Le parti de Marine Le Pen a également conclu un bon accord financier. En récoltant 4.248.626 voix dimanche, il pourra compter sur au moins 6,9 millions d’euros d’argent public chaque année, puisque chaque vote remporté lui donne droit à 1,64 euro par an. Un accueil inattendu pour un parti endetté de plus de 20 millions d’euros.
Des résultats ternis par la dynamique Nupes
“Cependant, les résultats du rassemblement national sont décevants par rapport à ce à quoi on aurait pu s’attendre il y a deux mois, a déclaré Ugo Palheta. Nous sommes loin des plus de 8 millions de voix obtenues au premier tour de l’élection présidentielle. Pen a n’a pas trouvé la réponse à la dynamique du Nupes et devra composer à l’Assemblée nationale avec un bloc de gauche très important qui jouera a priori le rôle de première opposition au gouvernement.
Le syndicat de gauche a également coupé la route au RN dans de nombreuses circonscriptions.

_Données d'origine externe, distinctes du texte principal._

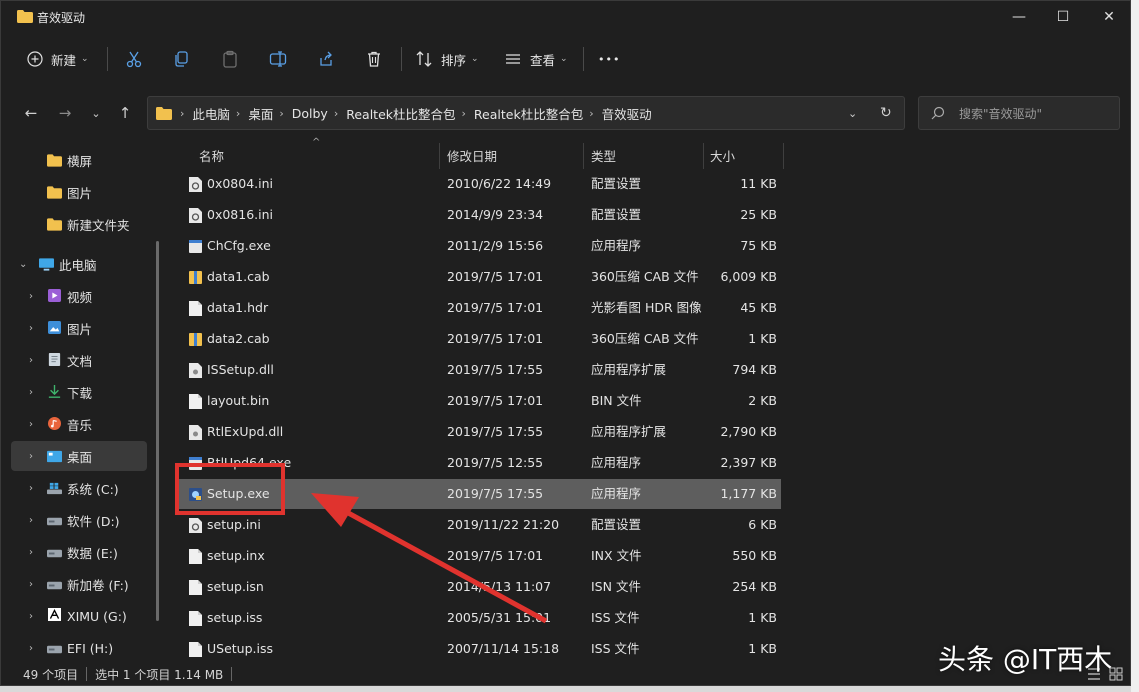  Describe the element at coordinates (79, 488) in the screenshot. I see `sidebar-item-drive-c: › 系统 (C:)` at that location.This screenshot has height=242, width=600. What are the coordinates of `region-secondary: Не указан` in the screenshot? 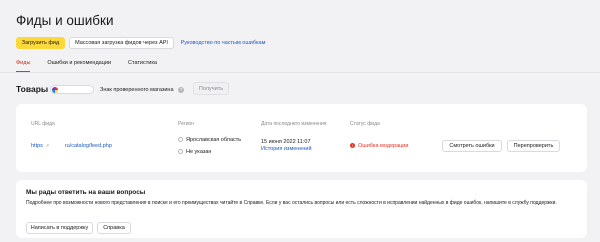 It's located at (194, 152).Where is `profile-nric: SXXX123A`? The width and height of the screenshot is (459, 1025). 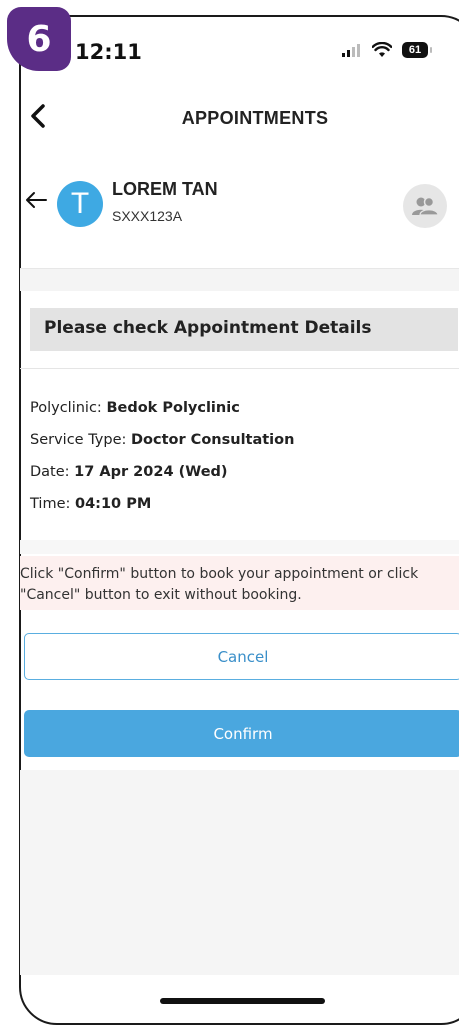
profile-nric: SXXX123A is located at coordinates (148, 216). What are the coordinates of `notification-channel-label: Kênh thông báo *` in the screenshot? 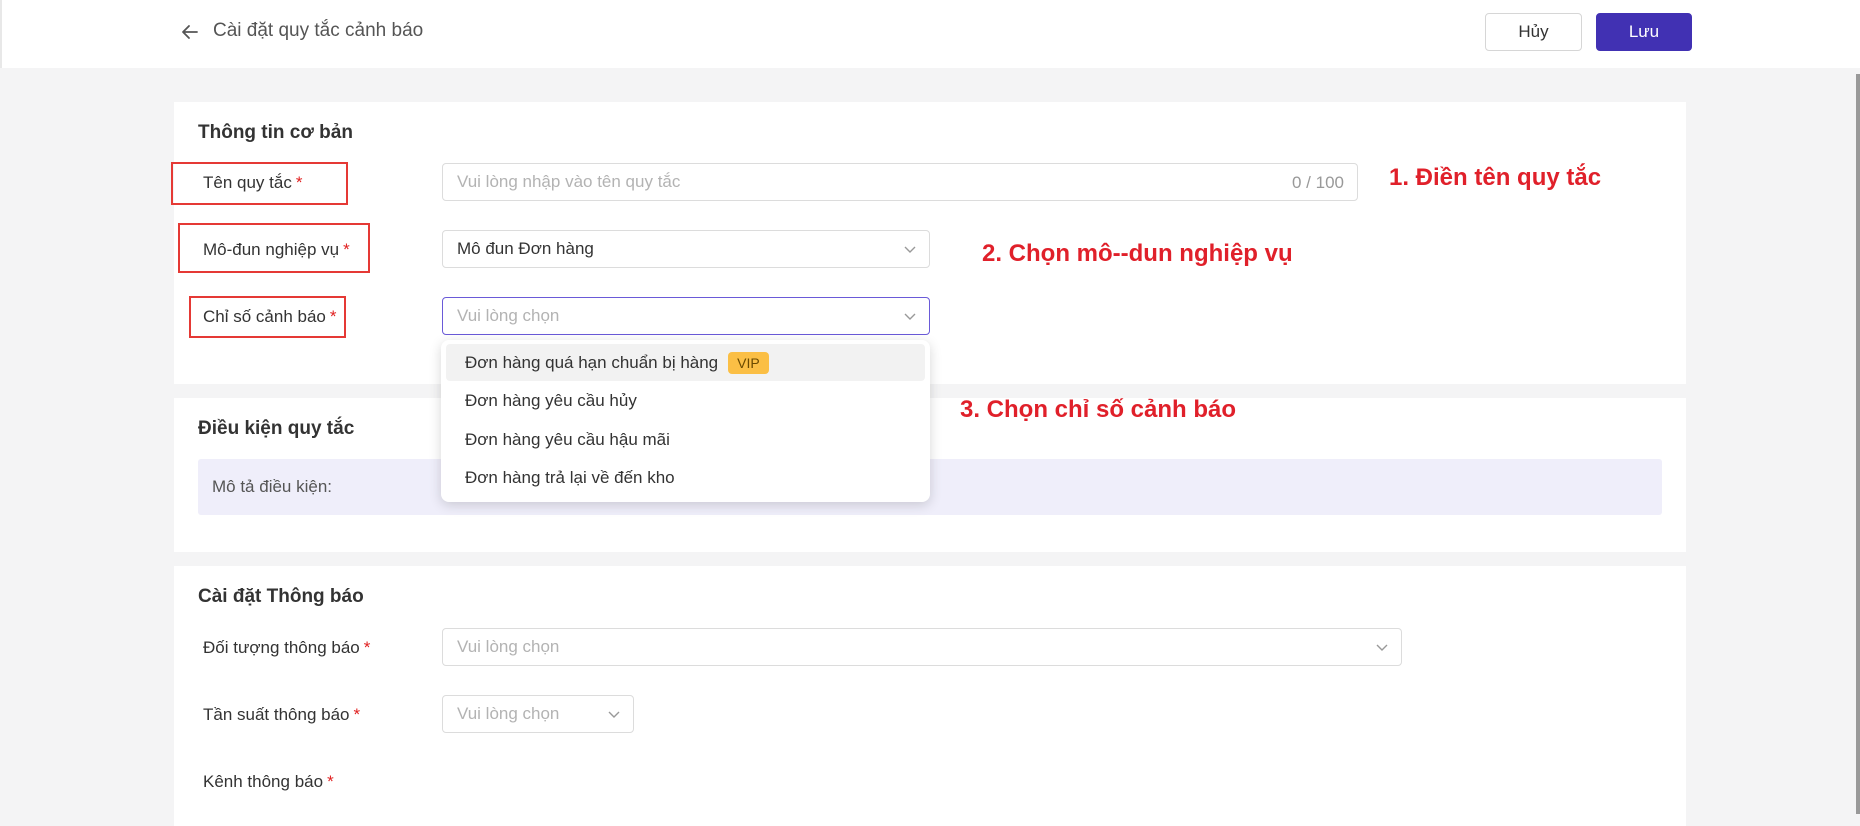 It's located at (268, 782).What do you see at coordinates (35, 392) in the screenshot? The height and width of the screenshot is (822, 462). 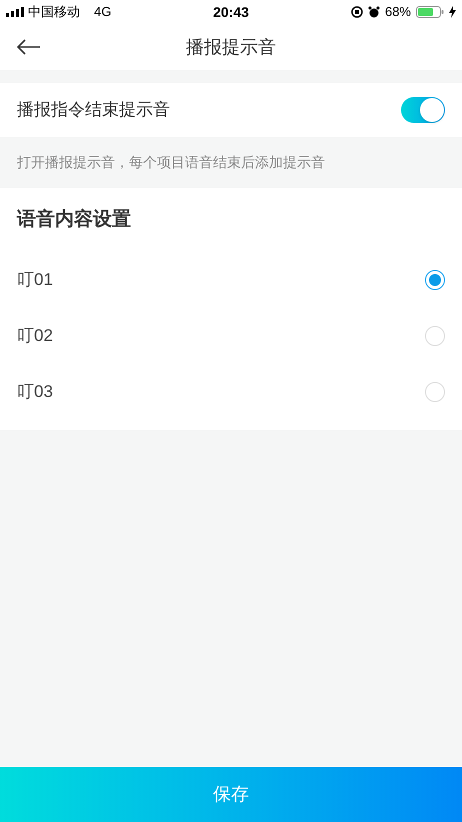 I see `option-label: 叮03` at bounding box center [35, 392].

Dans la première circonscription de l’Hérault, par exemple, la candidate du RN, France Jamet, est éliminée malgré un score de 20,58 %, quand le candidat des Nupes, Julien Colet, arrive en tête avec 26,94 % des voix. En 2017, Julien Colet lui-même, alors appelé La France insoumise, a terminé troisième derrière France Jamet.

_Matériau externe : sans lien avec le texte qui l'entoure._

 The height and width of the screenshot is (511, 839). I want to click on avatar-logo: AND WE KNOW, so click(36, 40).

Emmanuel Macron va-t-il retrouver sa place d’adversaire n°1 à Marine Le Pen ? Cela dépendra d’abord de la longévité politique de Nupes, mais aussi de la stratégie du président de la République pour son second quinquennat. “Emmanuel Macron privilégie ce tête-à-tête avec l’extrême droite depuis 2017, mais désormais il pourrait pointer vers la gauche”, estime Ugo Palheta.
De son côté, la dirigeante du RN a qualifié les noces d'”opposition en carton” et tourné le dos aux deux coalitions qui se sont imposées dimanche soir au premier tour des législatives. “Jean-Luc Mélenchon et Emmanuel Macron défendent une République indigéniste. A l’Assemblée nationale, les députés RN défendront la République, la Constitution française, la laïcité, l’unité du peuple face au communautarisme”, a-t-il tweeté lundi après-midi. cette. misant sur l’identité fondamentale de son parti pour mobiliser son électorat pour le second tour.